■ **AIM OF THE EXERCISE**
With the pictures set aside, return the lines below exactly, beginning at the first and ending at the line containing "Shipping (856, 1956)".

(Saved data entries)
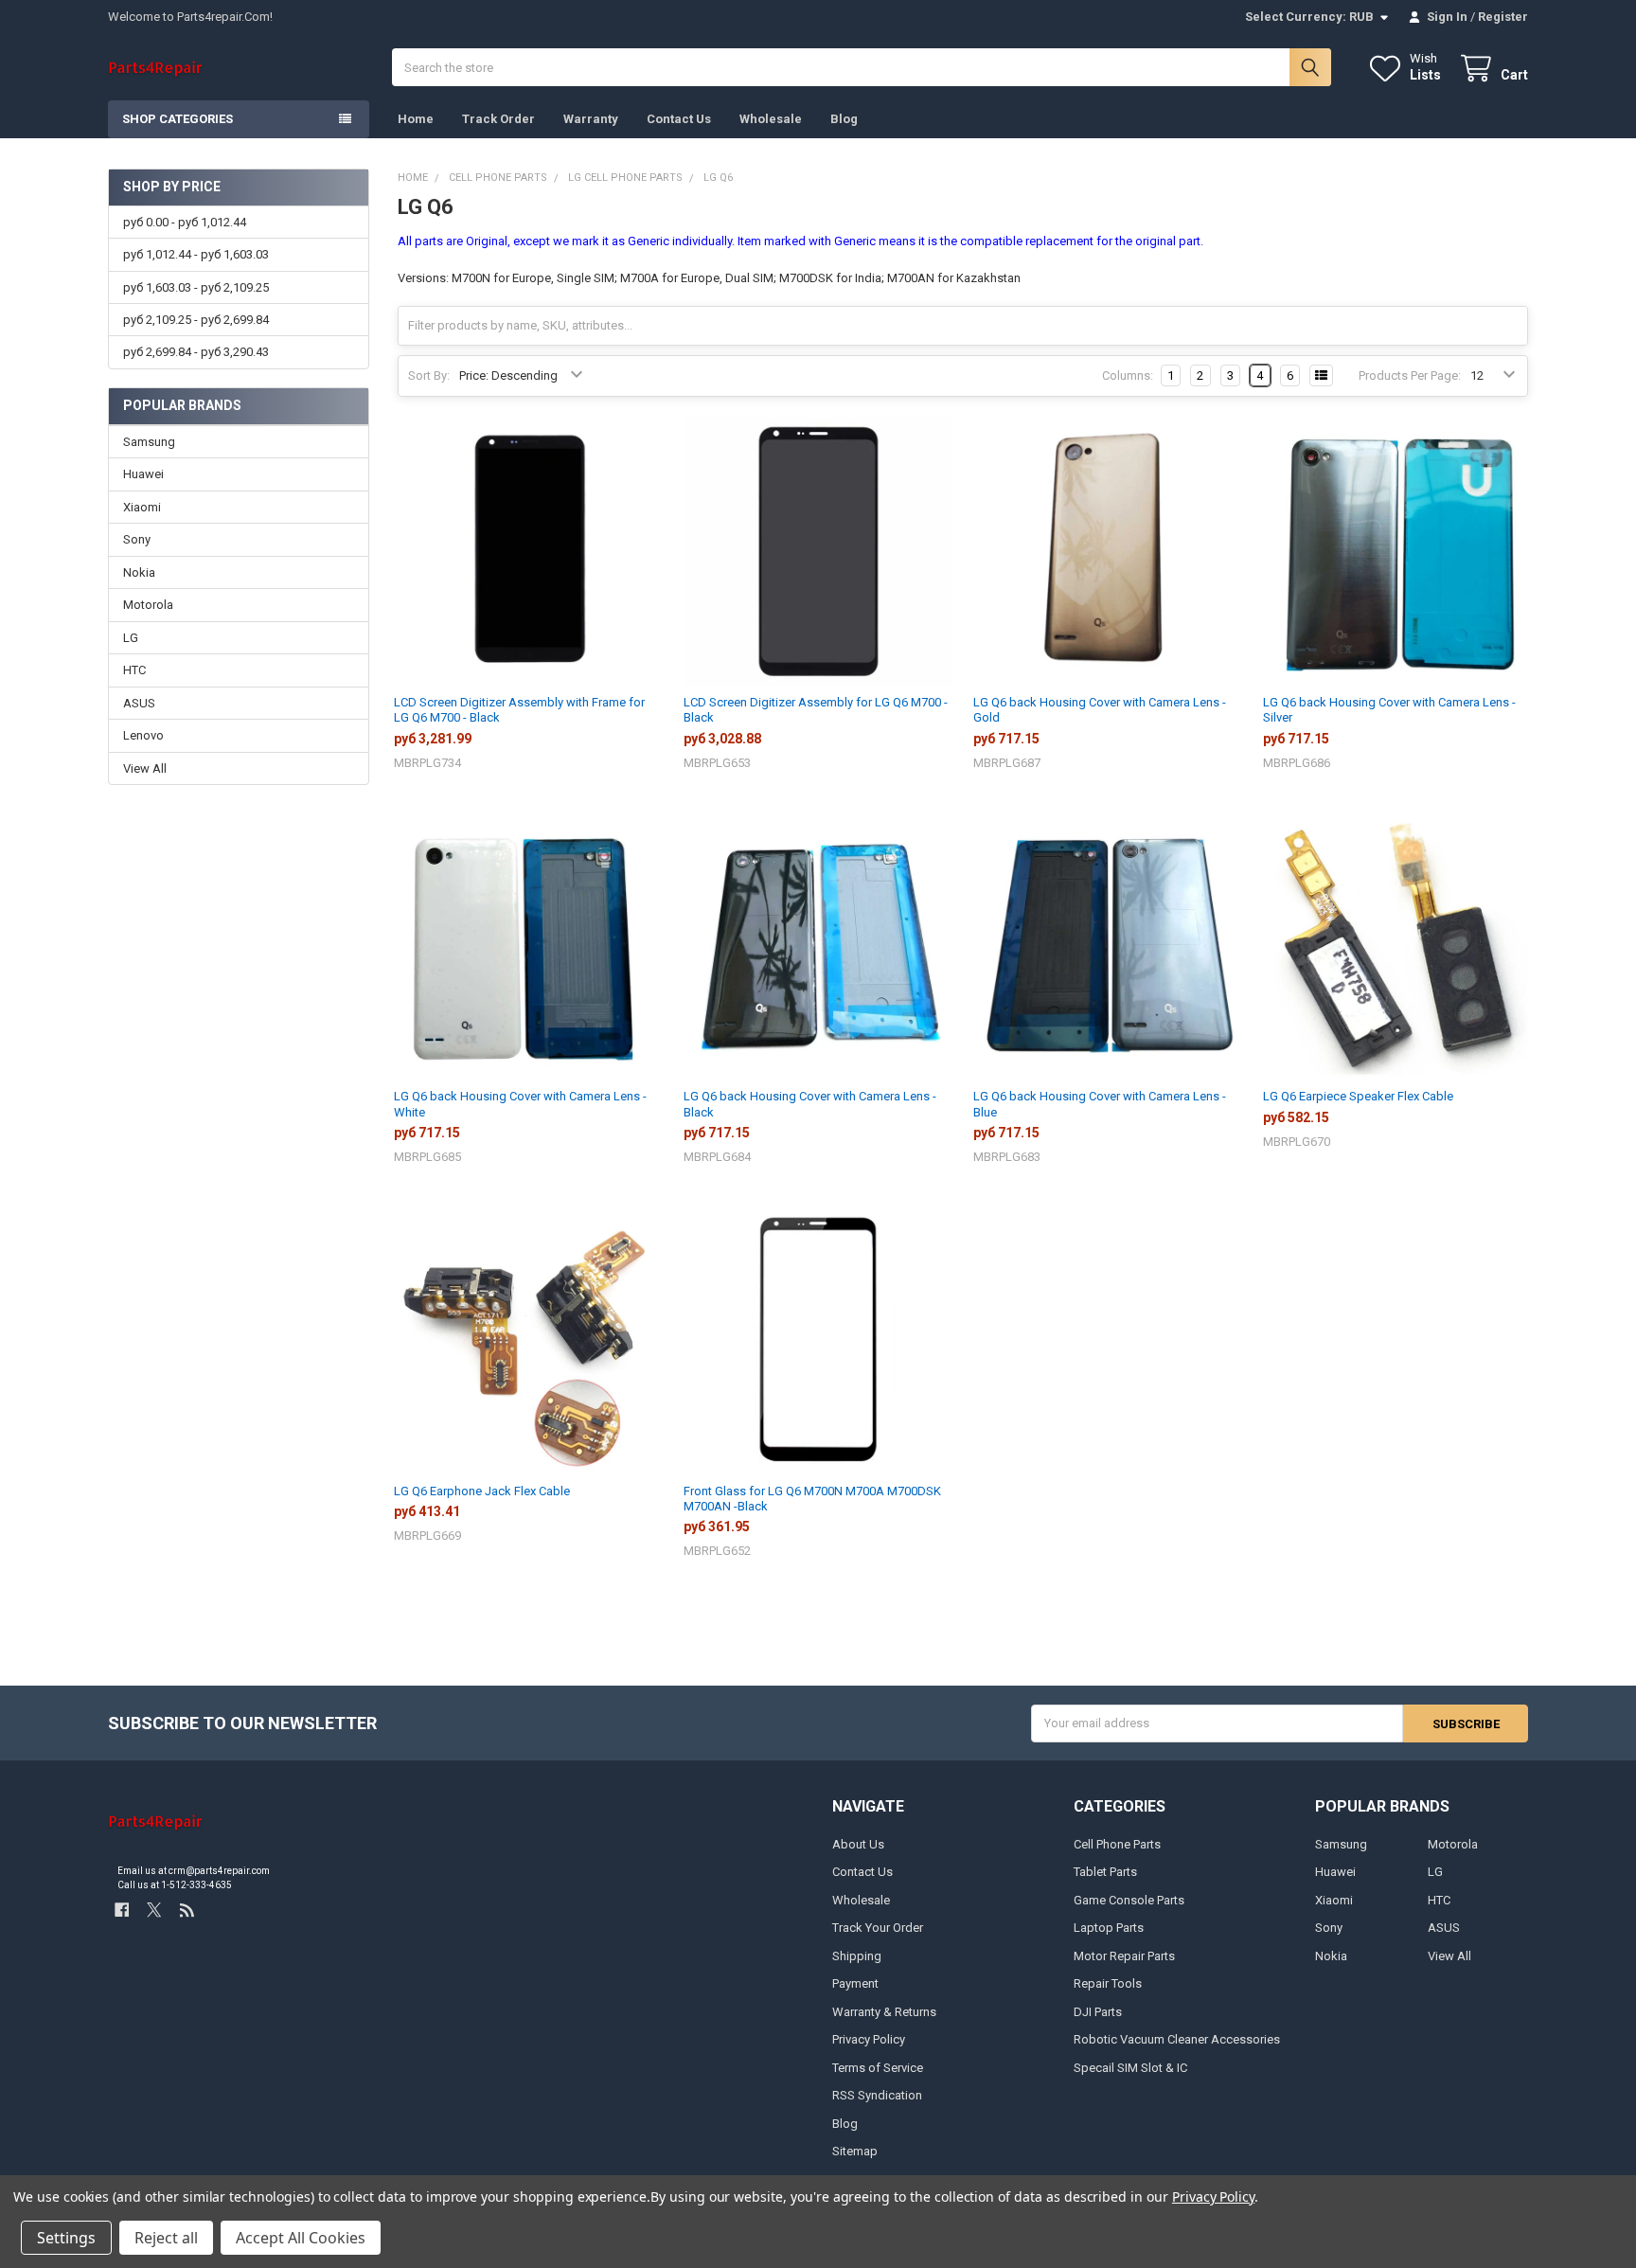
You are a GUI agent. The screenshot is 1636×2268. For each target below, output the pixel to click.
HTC (134, 670)
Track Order (498, 119)
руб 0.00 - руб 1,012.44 (184, 222)
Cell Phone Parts (1117, 1844)
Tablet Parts (1105, 1872)
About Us (858, 1844)
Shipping (856, 1956)
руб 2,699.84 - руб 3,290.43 (196, 352)
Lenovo (143, 735)
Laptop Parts (1109, 1927)
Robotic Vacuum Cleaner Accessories (1177, 2039)
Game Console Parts (1129, 1900)
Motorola (148, 605)
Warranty (590, 119)
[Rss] (187, 1910)
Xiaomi (142, 507)
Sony (137, 539)
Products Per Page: (1410, 375)
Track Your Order (877, 1927)
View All (145, 768)
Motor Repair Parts (1124, 1956)
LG (130, 638)
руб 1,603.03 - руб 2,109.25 (196, 287)
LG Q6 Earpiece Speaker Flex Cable (1358, 1096)
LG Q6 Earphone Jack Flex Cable (482, 1491)
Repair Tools (1108, 1983)
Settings (66, 2237)
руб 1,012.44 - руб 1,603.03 (196, 254)
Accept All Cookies (300, 2237)
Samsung (149, 442)
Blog (844, 119)
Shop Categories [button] (177, 119)
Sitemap (855, 2151)
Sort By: (429, 375)
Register (1503, 16)
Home (416, 119)
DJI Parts (1098, 2012)
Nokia (139, 572)
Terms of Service (877, 2068)
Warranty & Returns (884, 2012)
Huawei (143, 474)
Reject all (166, 2237)
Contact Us (679, 119)
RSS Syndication (877, 2095)
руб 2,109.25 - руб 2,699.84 (196, 320)
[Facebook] (121, 1910)
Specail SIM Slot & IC (1130, 2068)
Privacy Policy (868, 2039)
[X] (154, 1910)
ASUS (139, 703)
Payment (855, 1983)
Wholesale (770, 119)
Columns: (1127, 375)
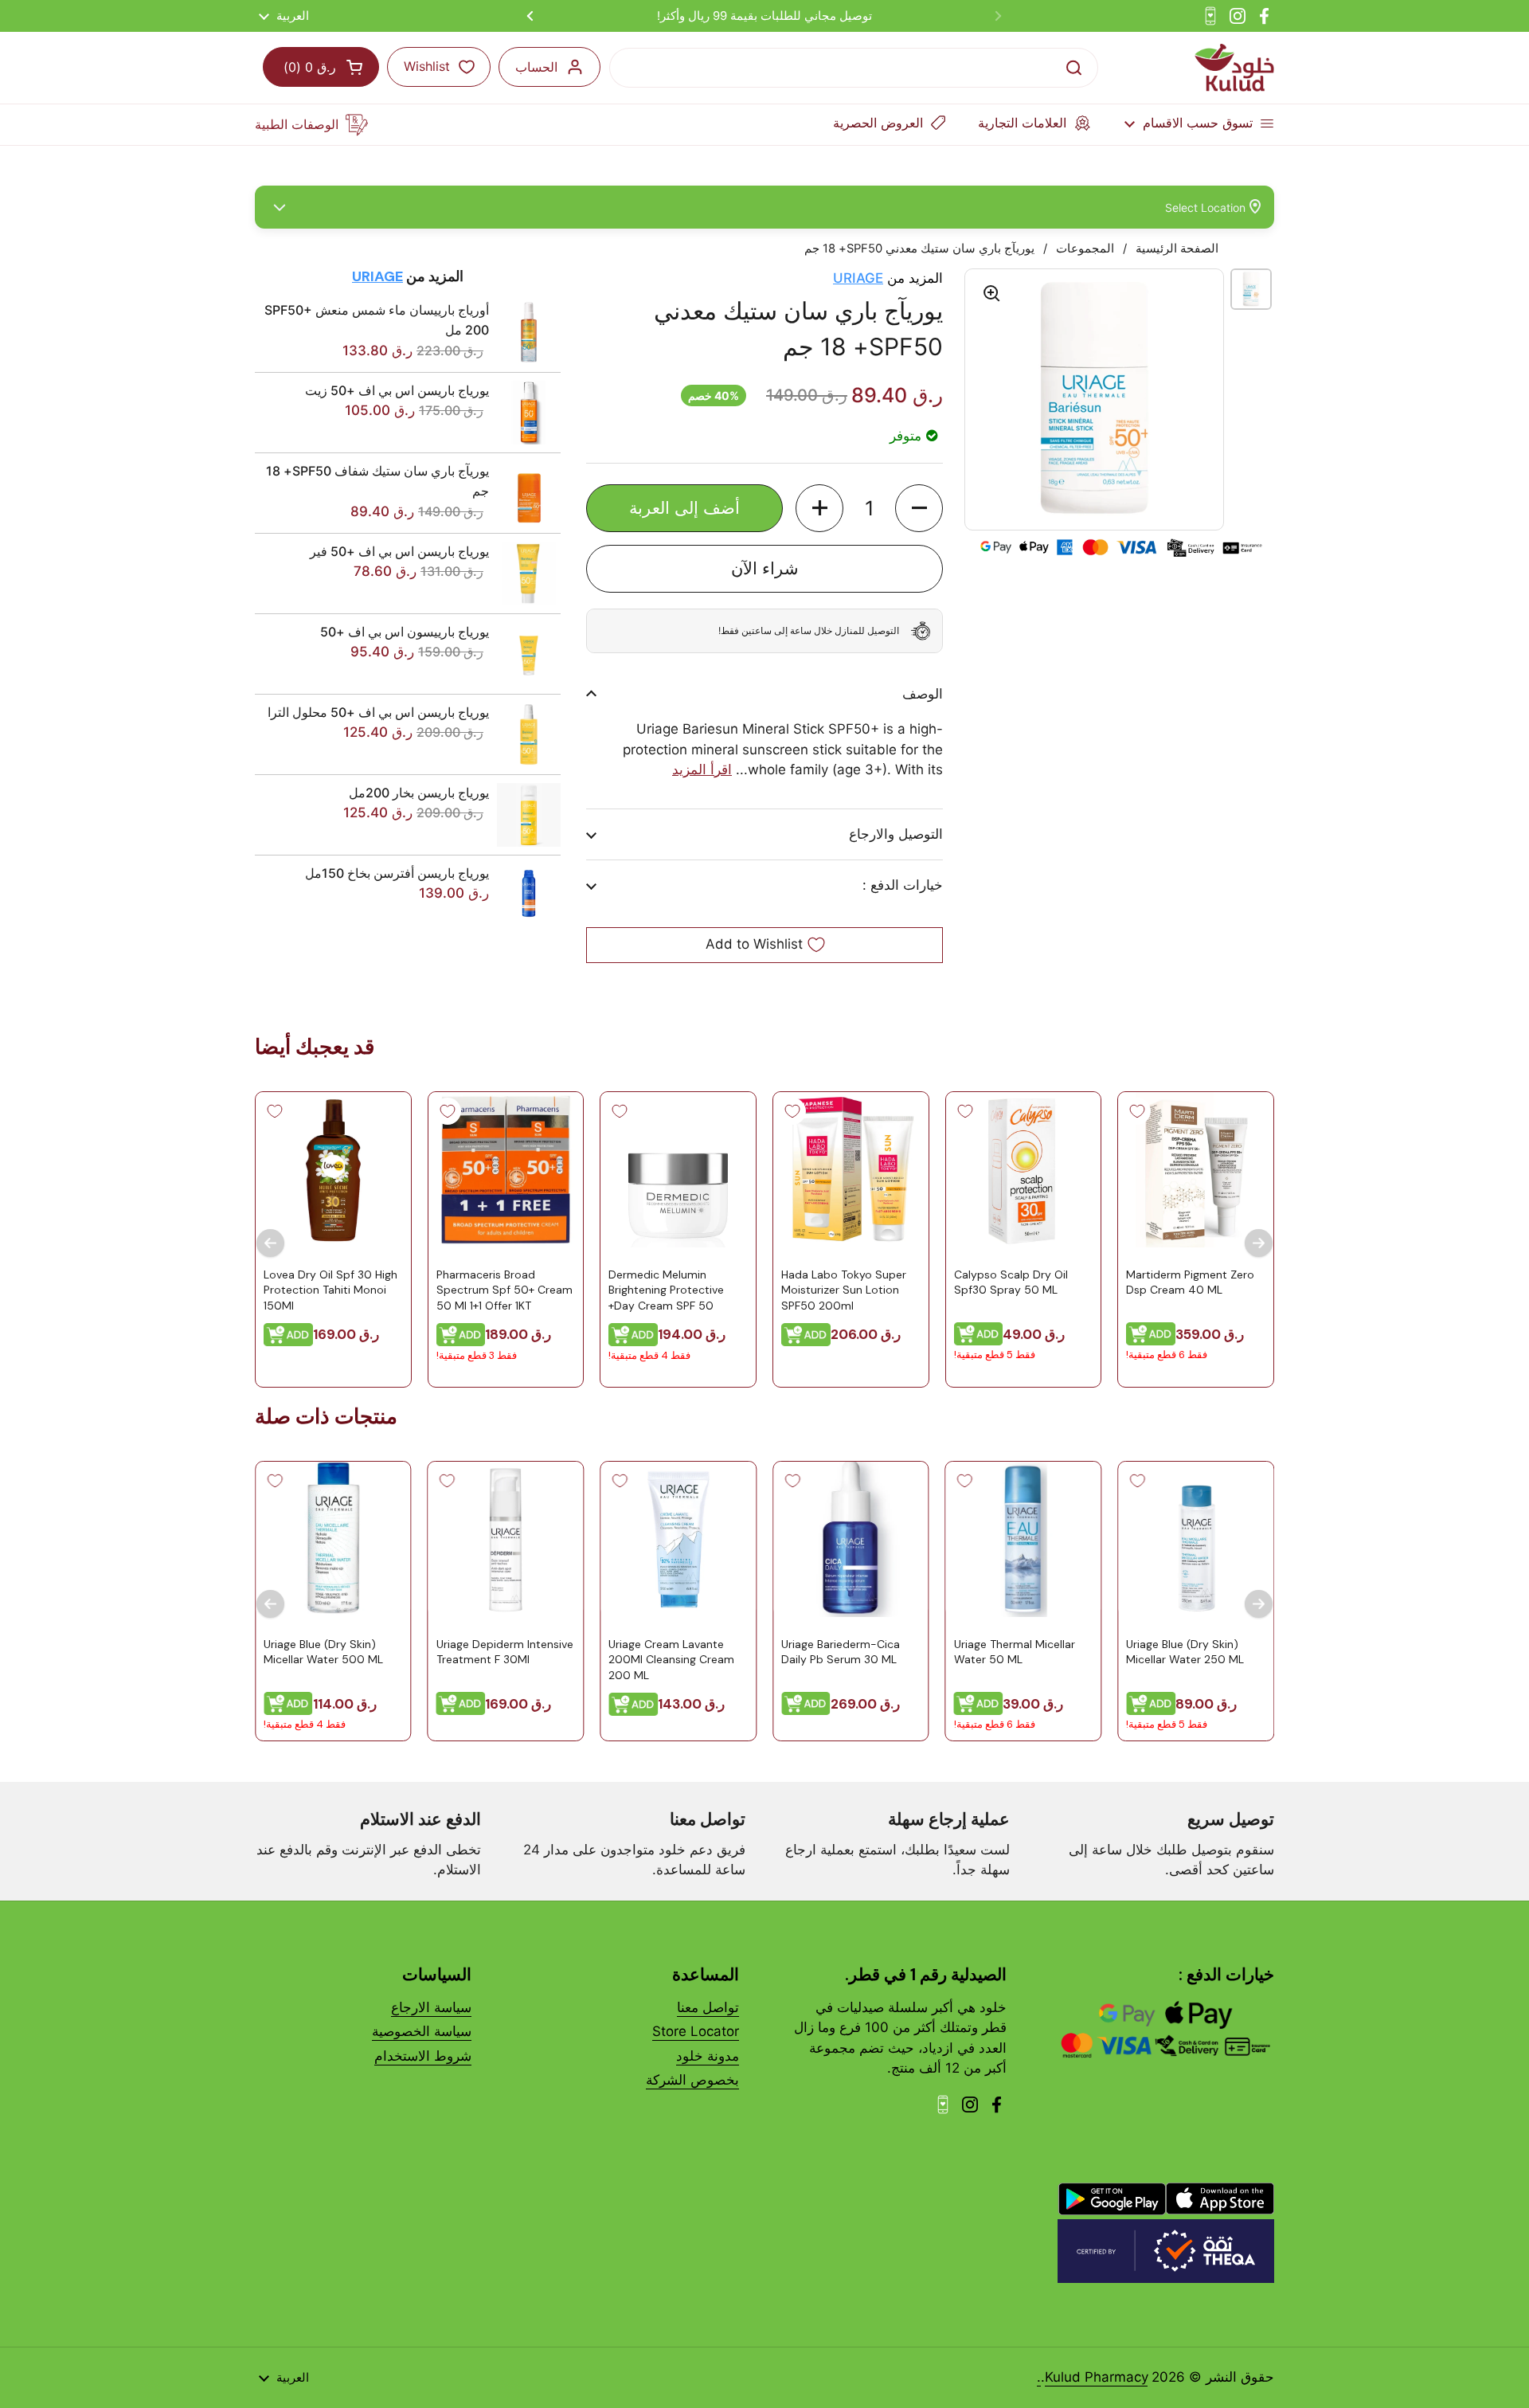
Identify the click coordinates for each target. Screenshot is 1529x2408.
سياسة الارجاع (431, 2007)
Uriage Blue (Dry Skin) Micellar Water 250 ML (1185, 1652)
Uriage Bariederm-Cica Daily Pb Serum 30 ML (840, 1652)
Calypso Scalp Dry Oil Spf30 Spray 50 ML (1011, 1282)
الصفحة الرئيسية (1177, 248)
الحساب (536, 67)
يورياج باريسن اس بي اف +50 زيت (397, 390)
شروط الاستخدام (422, 2056)
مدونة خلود (707, 2056)
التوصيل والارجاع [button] (896, 834)
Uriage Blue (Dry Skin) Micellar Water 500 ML (323, 1652)
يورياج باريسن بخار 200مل (419, 793)
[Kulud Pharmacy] (1234, 68)
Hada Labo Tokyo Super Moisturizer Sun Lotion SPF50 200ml (843, 1289)
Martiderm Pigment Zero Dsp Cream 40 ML (1190, 1282)
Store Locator (695, 2031)
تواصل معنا (708, 2007)
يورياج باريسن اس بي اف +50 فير (399, 551)
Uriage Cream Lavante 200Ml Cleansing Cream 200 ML (671, 1659)
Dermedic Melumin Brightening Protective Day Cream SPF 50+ (666, 1289)
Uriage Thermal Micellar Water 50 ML (1014, 1652)
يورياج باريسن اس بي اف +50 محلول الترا (378, 712)
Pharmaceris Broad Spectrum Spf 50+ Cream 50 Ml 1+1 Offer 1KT (504, 1289)
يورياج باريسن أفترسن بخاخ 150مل (397, 873)
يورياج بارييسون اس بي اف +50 (404, 632)
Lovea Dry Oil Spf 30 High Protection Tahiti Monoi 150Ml (330, 1289)
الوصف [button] (922, 694)
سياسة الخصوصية (421, 2031)
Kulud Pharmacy (1096, 2377)
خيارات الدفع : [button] (902, 885)
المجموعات (1085, 248)
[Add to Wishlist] (1137, 1111)
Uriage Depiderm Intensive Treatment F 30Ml (504, 1652)
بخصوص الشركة (692, 2080)
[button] (919, 508)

■ **SOLVED PROBLEM**
You are a GUI agent. The screenshot is 1636×2268. For each target below, output the pixel to click.
HTC (134, 670)
Track Order (498, 119)
руб 0.00 - руб 1,012.44 (184, 222)
Cell Phone Parts (1117, 1844)
Tablet Parts (1105, 1872)
About Us (858, 1844)
Shipping (856, 1956)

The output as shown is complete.